*Instructions for the task*
Extract each line from the entries below that has the string "image" in it.

*Source material*
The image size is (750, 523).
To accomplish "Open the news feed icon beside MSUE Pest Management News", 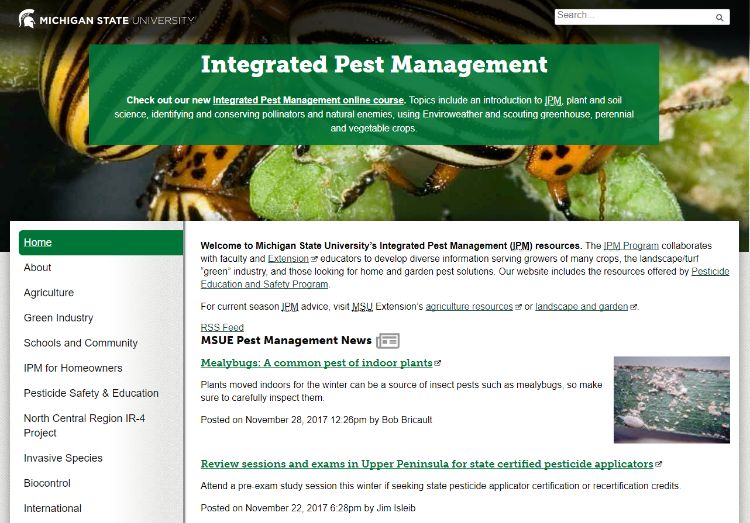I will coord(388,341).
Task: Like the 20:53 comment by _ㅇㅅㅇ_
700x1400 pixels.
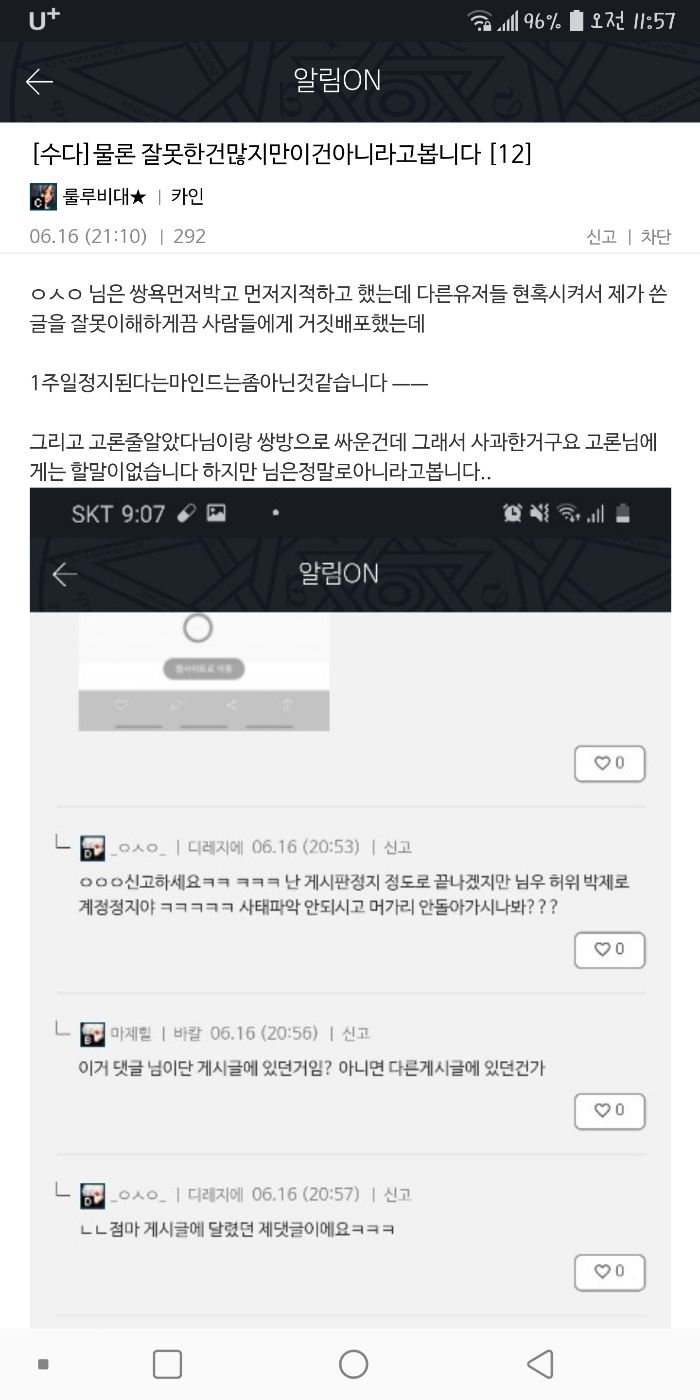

---

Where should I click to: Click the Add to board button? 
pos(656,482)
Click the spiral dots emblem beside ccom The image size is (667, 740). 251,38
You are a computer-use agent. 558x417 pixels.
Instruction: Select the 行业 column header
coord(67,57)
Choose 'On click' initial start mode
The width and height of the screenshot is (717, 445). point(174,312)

---

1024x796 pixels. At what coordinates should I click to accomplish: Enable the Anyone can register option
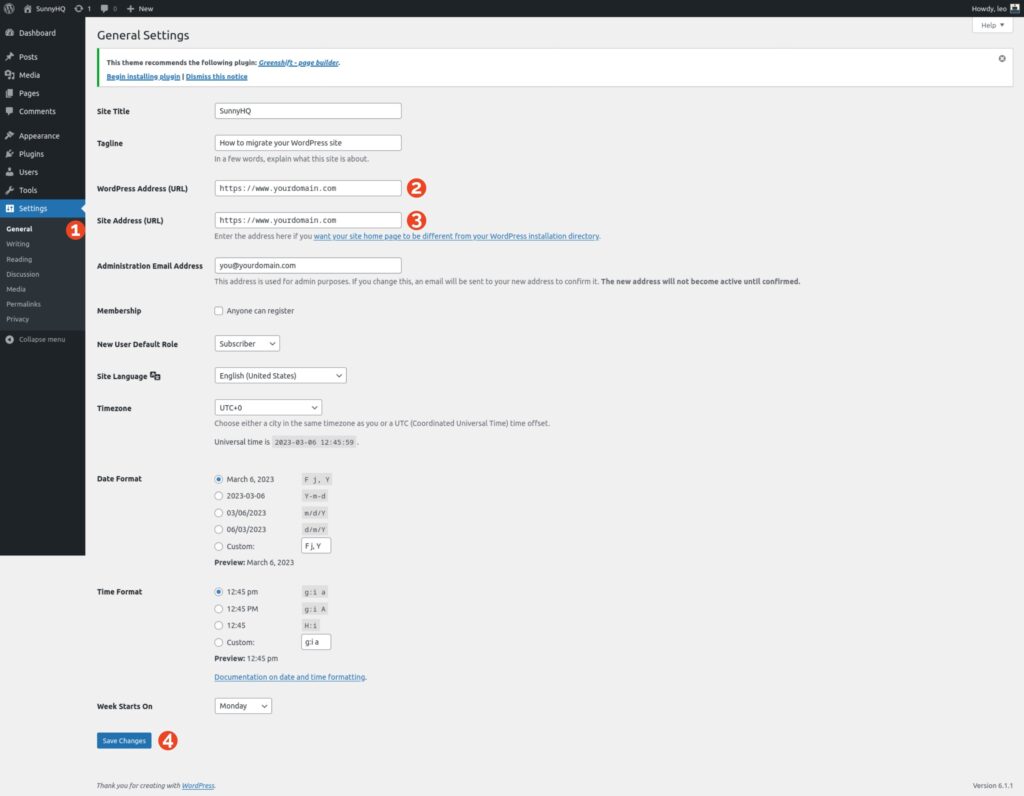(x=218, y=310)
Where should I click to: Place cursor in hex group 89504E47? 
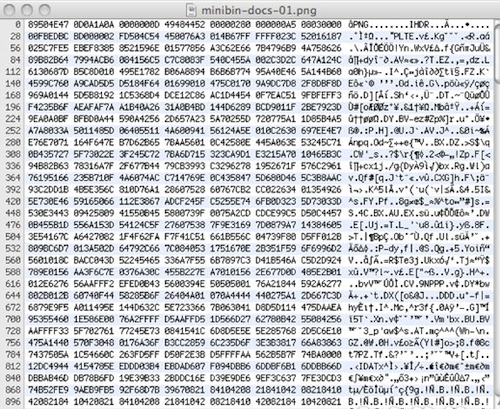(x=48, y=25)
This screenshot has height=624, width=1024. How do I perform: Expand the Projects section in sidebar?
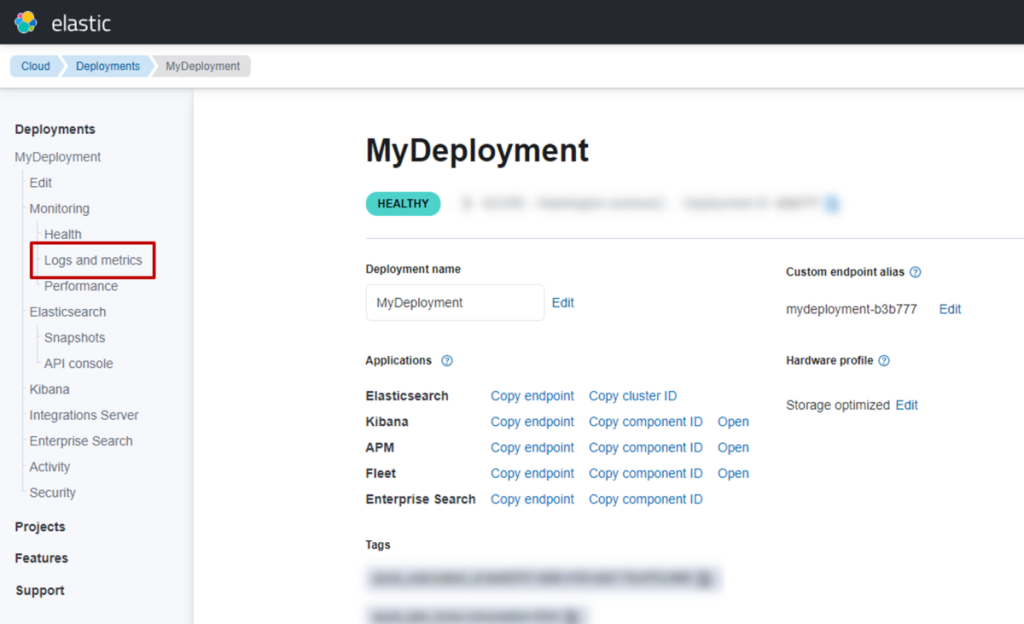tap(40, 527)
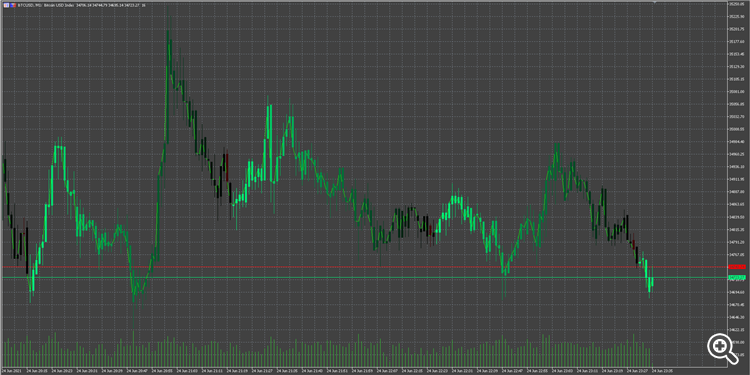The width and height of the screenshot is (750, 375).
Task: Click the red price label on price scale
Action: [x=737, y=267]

*Reply to the task*
The image size is (750, 523).
Click the spiral dots emblem beside ccom The image size is (667, 740). 251,38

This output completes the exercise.